L'Etat est là dans l'une de ses fonctions essentielles : garantir cette continuité et préserver les chances de toutes les catégories sociales, et d'abord l'égalité d'accès aux services sociaux, indépendamment des évolutions politiques et des gouvernements...
Ce rôle de l'Etat, pour être conforté, doit s'appuyer sur un large consensus qui doit aller au-delà des clivages politiques. Ce consensus, ce projet de société, est possible sur le thème de la valorisation des ressources humaines et les programmes qui vont vous être présentés au cours de cette table ronde sont une illustration de ce que pourrait être cet engagement national.

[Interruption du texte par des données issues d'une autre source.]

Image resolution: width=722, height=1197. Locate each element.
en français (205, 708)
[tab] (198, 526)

Cet engagement doit aussi se retrouver du côté des donateurs qui appuient les programmes. Devant l'ampleur des moyens à mobiliser, une coordination accrue est indispensable et passe sans aucun doute par une répartition des rôles entre donateurs, par la mise en commun de certains moyens, par le financement de programmes, par des engagements sur le moyen terme, par la désignation de chef de file... Sans aucun doute, il y a là matière à réflexion et à réforme si nous voulons accroître notre efficacité. Nous pouvons y arriver si les pays industrialisés n'abordent pas ces questions avec le souci de gagner ou préserver des parts de marché ou les ressources naturelles qui leur font défaut.
Cette valorisation des ressources humaines doit nécessairement revêtir plusieurs aspects qui sont d'ailleurs évoqués dans les documents servant de support à cette table ronde : l'amélioration de l'état sanitaire de la population, la mise en place de stratégies éducatives qui s'inscrivent dans le long terme, la priorité donnée à la création d'emplois dans les programmes de développement, la fixation de règles afin que l'emploi ainsi créé soit de qualité donc durable, enfin le dialogue avec la société civile au sens large. Une société civile dont je me plais à souligner le rôle qu'elle a joué dans la tenue de cette conférence.

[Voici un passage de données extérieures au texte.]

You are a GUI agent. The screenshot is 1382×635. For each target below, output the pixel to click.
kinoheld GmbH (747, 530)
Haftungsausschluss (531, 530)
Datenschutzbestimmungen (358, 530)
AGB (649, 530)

Certes, et c'est aussi une bonne nouvelle, on constate que la "préoccupation sociale" est aujourd'hui enfin mieux intégrée au niveau des politiques du FMI et de la Banque mondiale. A Washington on a désormais le souci de prévenir et de lutter contre les aspects sociaux négatifs de certains programmes de réformes économiques. Je pense par exemple aux conséquences pour les producteurs du démantèlement de certaines filières agricoles. Ces institutions ont choisi un angle d'attaque particulier : la protection sociale comme instrument de lutte contre la pauvreté. C'est un progrès.

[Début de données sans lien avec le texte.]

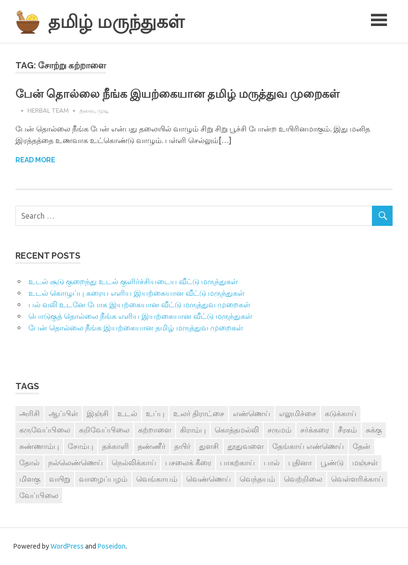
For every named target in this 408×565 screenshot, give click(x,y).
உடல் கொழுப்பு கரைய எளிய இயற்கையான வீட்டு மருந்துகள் (136, 293)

Mais il me semble que cette approche de la protection sociale doit être élargie. La protection sociale ne saurait se limiter à un instrument de lutte contre la pauvreté. La solidarité mondiale ne doit pas se réduire à de bonnes uvres charitables, à la manière de notre 19ème siècle.
La protection sociale doit viser aussi à la réduction des inégalités entre les individus ou entre les groupes, à l'élargissement de l'accès aux services d'intérêt général ou encore au soutien à la croissance via l'amélioration du capital humain. Les systèmes de protection sociale peuvent jouer un rôle important d'atténuation ou d'amortissement des effets sociaux des crises économiques ou financières.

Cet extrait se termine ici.